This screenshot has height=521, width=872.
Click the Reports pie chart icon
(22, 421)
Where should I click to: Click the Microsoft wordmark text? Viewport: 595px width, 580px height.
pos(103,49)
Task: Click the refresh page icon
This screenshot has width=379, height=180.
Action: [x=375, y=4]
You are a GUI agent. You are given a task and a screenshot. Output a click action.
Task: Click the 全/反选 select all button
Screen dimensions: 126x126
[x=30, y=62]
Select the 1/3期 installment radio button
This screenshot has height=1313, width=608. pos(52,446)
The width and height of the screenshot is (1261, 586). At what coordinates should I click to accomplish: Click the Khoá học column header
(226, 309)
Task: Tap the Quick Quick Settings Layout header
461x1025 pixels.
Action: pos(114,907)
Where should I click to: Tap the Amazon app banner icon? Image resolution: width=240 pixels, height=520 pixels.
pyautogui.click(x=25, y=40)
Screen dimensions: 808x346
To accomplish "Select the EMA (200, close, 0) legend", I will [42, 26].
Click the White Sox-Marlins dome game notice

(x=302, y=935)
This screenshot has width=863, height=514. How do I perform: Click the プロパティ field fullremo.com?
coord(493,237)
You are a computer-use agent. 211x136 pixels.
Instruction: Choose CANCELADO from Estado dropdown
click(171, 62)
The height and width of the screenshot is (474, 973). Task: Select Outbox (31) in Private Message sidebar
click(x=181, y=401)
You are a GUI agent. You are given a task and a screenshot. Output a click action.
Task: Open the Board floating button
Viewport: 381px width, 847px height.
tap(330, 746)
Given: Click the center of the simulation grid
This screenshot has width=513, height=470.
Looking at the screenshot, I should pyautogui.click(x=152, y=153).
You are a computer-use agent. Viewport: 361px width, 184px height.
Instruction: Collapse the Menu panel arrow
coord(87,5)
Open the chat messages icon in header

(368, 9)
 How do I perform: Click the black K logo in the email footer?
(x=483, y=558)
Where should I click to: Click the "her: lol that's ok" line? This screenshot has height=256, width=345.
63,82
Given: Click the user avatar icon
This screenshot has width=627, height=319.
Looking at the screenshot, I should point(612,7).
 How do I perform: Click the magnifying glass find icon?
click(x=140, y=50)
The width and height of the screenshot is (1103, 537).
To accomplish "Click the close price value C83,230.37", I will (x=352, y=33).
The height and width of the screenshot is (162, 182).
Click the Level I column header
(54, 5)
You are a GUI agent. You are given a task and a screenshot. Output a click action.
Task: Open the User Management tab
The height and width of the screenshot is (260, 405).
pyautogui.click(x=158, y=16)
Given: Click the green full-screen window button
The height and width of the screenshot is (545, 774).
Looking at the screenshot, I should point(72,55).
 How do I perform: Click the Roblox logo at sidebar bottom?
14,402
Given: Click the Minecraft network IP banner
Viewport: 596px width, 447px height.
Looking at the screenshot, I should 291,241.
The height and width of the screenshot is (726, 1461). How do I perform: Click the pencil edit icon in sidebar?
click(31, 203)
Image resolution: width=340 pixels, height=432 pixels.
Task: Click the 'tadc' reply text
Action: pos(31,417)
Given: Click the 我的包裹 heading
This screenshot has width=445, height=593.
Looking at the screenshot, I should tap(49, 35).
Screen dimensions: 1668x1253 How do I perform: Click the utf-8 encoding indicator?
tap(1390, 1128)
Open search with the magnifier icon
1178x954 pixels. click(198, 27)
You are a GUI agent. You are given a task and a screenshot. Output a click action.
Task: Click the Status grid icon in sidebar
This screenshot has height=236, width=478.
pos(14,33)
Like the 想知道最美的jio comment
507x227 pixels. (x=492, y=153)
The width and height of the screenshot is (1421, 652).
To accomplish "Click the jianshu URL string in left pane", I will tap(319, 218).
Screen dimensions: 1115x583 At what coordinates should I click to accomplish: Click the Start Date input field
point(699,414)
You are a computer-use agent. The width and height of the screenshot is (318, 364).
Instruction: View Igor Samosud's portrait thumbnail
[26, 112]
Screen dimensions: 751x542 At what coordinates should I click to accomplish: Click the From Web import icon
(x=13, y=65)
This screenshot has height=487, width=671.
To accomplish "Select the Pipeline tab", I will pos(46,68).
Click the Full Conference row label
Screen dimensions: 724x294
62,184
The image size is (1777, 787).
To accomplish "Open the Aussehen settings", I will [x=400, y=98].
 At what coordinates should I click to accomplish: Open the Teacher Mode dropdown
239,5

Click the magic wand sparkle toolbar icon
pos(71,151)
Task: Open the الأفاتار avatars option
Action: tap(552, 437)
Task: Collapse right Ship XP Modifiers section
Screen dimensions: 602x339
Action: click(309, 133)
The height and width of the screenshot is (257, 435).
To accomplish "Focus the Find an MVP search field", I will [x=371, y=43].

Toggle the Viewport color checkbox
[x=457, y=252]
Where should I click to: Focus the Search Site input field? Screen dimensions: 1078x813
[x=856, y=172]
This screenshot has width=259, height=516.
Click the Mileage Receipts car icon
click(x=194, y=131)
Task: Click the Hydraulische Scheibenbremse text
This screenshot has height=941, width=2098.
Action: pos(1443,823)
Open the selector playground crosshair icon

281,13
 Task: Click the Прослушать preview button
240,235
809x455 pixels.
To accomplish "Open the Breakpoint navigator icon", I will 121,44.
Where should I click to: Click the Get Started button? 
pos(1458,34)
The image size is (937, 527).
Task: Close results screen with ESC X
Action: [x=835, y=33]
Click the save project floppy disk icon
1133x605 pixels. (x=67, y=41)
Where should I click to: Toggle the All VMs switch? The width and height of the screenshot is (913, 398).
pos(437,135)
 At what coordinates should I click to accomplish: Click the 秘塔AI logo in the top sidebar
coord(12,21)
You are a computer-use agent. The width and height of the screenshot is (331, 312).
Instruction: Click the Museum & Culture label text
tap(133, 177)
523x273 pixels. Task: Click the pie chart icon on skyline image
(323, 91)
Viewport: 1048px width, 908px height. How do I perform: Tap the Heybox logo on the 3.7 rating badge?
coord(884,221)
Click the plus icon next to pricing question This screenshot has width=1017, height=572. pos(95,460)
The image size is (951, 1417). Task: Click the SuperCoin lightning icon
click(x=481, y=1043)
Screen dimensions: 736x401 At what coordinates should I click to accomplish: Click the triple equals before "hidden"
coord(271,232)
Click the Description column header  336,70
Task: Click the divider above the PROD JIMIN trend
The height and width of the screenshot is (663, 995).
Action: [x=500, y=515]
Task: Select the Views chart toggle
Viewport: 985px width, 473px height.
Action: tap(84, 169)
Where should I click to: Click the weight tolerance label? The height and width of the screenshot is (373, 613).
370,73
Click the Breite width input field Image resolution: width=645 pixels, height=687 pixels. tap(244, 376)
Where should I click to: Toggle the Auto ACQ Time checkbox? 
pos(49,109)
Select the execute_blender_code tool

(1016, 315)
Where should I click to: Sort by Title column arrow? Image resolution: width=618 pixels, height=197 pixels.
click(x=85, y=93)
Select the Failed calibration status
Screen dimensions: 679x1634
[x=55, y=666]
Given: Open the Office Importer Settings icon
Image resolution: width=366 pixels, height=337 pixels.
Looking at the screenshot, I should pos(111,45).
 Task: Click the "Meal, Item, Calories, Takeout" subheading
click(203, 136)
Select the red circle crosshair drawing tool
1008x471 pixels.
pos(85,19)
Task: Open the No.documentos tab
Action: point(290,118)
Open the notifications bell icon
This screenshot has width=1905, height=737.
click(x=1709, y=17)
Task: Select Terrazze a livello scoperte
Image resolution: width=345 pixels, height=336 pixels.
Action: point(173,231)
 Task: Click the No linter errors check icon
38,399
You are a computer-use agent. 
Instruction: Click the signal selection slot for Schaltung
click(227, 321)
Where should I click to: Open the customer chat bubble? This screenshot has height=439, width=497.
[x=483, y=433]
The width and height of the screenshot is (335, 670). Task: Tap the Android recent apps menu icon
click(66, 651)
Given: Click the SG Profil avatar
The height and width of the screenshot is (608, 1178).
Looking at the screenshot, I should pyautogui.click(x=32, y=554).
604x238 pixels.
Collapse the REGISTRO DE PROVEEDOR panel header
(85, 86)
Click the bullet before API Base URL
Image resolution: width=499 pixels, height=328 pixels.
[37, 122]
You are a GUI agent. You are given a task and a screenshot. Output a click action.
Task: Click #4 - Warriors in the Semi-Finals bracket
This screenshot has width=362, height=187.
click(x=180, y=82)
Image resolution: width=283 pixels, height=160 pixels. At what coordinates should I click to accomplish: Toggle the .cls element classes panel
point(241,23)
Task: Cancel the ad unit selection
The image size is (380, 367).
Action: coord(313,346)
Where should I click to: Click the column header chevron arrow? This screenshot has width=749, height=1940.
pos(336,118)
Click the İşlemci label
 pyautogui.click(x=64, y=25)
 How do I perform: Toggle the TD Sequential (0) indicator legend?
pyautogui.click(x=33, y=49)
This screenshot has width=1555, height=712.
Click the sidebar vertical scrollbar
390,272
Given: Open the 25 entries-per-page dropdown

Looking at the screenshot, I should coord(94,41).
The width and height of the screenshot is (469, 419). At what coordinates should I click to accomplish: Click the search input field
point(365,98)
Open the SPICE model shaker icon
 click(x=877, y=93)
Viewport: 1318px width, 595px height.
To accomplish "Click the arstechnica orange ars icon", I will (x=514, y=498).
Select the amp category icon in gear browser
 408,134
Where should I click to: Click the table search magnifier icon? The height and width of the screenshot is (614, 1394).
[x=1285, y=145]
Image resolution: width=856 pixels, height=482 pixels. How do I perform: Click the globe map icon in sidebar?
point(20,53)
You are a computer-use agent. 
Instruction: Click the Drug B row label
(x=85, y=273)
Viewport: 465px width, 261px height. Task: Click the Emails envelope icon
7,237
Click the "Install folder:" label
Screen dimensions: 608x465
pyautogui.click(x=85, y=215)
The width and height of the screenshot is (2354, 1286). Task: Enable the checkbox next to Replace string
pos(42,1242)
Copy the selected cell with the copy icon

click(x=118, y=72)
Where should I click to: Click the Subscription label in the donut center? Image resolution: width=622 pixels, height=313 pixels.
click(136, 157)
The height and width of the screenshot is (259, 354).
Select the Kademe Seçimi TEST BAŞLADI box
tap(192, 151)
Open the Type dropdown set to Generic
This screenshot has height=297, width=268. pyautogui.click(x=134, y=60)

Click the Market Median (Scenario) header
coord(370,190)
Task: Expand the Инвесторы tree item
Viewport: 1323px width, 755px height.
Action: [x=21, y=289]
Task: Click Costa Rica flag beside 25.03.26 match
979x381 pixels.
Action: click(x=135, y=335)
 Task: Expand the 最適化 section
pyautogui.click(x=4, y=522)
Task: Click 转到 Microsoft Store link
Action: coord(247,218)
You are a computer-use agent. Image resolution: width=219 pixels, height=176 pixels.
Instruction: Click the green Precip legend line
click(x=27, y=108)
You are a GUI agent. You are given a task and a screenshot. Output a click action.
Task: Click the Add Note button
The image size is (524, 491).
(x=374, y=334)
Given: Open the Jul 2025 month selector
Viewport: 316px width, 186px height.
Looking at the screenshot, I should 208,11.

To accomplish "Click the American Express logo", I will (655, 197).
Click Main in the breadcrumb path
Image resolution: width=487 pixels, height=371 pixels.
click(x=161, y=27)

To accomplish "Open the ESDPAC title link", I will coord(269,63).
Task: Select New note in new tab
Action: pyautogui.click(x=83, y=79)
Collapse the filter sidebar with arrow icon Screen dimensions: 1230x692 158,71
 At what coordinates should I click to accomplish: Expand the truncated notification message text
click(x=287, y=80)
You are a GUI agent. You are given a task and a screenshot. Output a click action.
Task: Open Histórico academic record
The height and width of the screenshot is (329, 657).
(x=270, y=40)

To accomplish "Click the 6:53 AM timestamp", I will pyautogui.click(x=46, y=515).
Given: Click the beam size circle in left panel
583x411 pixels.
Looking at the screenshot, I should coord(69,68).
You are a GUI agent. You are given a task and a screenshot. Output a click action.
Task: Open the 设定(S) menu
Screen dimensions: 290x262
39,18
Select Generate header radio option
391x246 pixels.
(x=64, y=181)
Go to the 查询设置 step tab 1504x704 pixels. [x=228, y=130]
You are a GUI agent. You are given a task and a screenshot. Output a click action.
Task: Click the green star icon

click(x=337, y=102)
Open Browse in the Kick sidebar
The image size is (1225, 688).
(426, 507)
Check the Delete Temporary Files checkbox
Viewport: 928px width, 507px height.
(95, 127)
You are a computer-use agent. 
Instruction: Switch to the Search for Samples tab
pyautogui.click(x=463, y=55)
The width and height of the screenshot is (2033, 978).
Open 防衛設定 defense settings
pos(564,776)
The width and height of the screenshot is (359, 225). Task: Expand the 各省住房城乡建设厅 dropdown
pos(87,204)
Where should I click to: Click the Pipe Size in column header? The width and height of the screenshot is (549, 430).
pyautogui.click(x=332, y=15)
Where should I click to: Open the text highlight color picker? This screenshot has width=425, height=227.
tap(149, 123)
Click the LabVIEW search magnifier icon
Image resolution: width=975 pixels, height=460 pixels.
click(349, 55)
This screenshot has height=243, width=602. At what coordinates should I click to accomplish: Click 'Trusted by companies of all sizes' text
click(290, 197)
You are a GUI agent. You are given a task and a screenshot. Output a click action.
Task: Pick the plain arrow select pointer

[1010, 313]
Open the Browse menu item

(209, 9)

· · · ·

■ **EXERCISE DETAILS**
Every line from the start of the listing through the line with "Given: Click the center" should be reproduced exactly, and no other line.

■ **RESULT FOR THIS EXERCISE**
This screenshot has height=521, width=872.
Click the Reports pie chart icon
(22, 421)
Where should I click to: Click the Microsoft wordmark text? Viewport: 595px width, 580px height.
pos(103,49)
Task: Click the refresh page icon
This screenshot has width=379, height=180.
Action: [x=375, y=4]
You are a GUI agent. You are given a task and a screenshot. Output a click action.
Task: Click the 全/反选 select all button
Screen dimensions: 126x126
[x=30, y=62]
Select the 1/3期 installment radio button
This screenshot has height=1313, width=608. pos(52,446)
The width and height of the screenshot is (1261, 586). At what coordinates should I click to accomplish: Click the Khoá học column header
(226, 309)
Task: Tap the Quick Quick Settings Layout header
461x1025 pixels.
Action: pos(114,907)
Where should I click to: Tap the Amazon app banner icon? Image resolution: width=240 pixels, height=520 pixels.
pyautogui.click(x=25, y=40)
Screen dimensions: 808x346
To accomplish "Select the EMA (200, close, 0) legend", I will [42, 26].
Click the White Sox-Marlins dome game notice

(x=302, y=935)
This screenshot has width=863, height=514. How do I perform: Click the プロパティ field fullremo.com?
coord(493,237)
You are a computer-use agent. 211x136 pixels.
Instruction: Choose CANCELADO from Estado dropdown
click(171, 62)
The height and width of the screenshot is (474, 973). Task: Select Outbox (31) in Private Message sidebar
click(x=181, y=401)
You are a GUI agent. You are given a task and a screenshot. Output a click action.
Task: Open the Board floating button
Viewport: 381px width, 847px height.
tap(330, 746)
Given: Click the center of the simulation grid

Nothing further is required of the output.